José María Guerrero Medina (Jaén, 1942) is a painter and sculptor with his own unconventional language that goes beyond fashions and trends and has been widely recognized by relevant national and international collectors and critics. He is one of the main representatives of the Spanish expressionist figuration of the second half of the twentieth century.
Established in the Empordà, he has been linked, in recent decades, to the Fundació Vila Casas, Barcelona, which recently held a vast exhibition of Guerrero’s works that occupied the entire space of the Volart venue of a retrospective in 2020.
His work consists of landscapes, and the human figure, incorporating social denunciation (accusation) in historical episodes, as for exile.
Highlights include his works La cadira de la mort, dedicated to Puig Antich; Way of exile, on the republican retreat or the confinement in Argelès with the diptych Platja d'Argelès.

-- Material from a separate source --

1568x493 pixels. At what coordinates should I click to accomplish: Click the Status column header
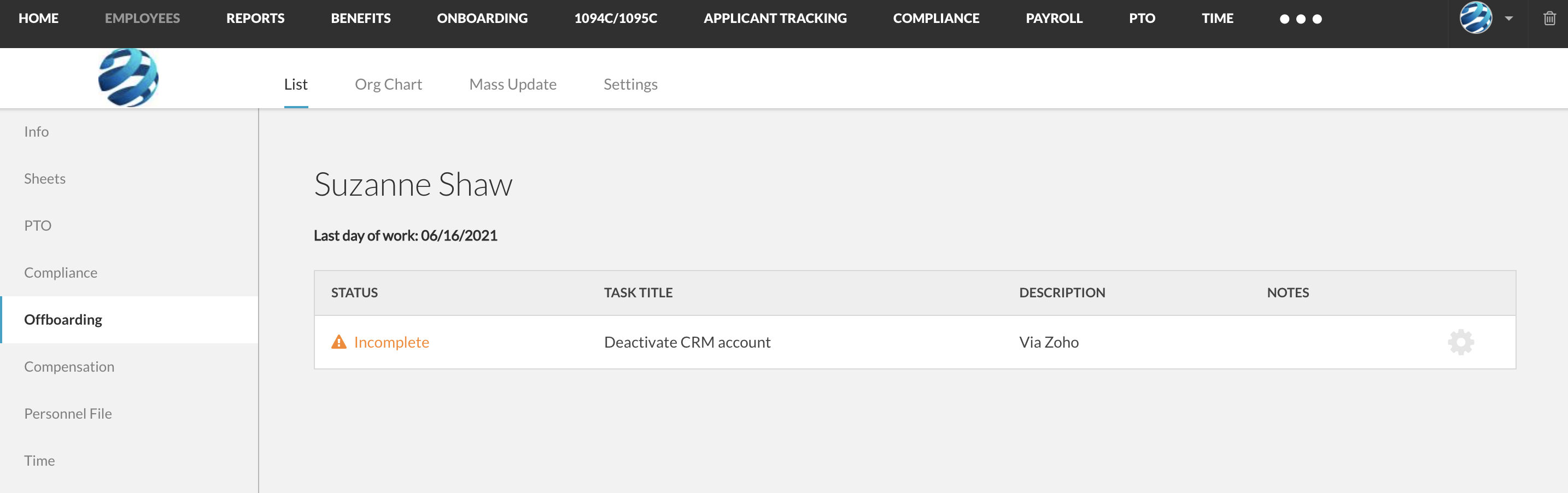coord(354,292)
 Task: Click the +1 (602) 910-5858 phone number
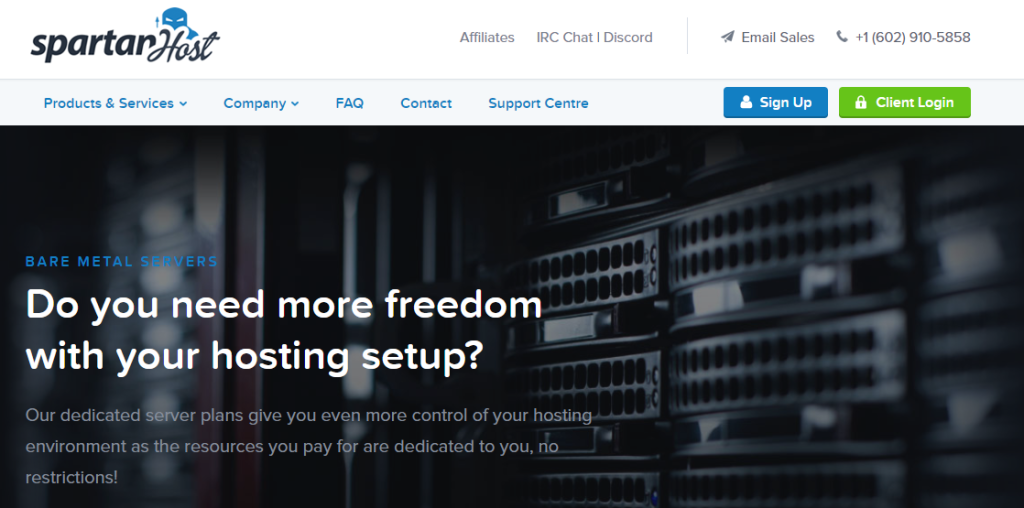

His figures are men and women, some historical - he has covered some of the works of the baroque artist Velázquez, recovering and recreating secondary characters from his paintings - or contemporary that Guerrero paints in distorted positions and attitudes.
What stands out most in his works are the colors, intense blues and reds that he contrasts with earthy colors such as grays and ochres. Figures well delimited by thick black lines, sometimes fragmented and created from a chromatic play designed to be representative of the artistic language of the artist.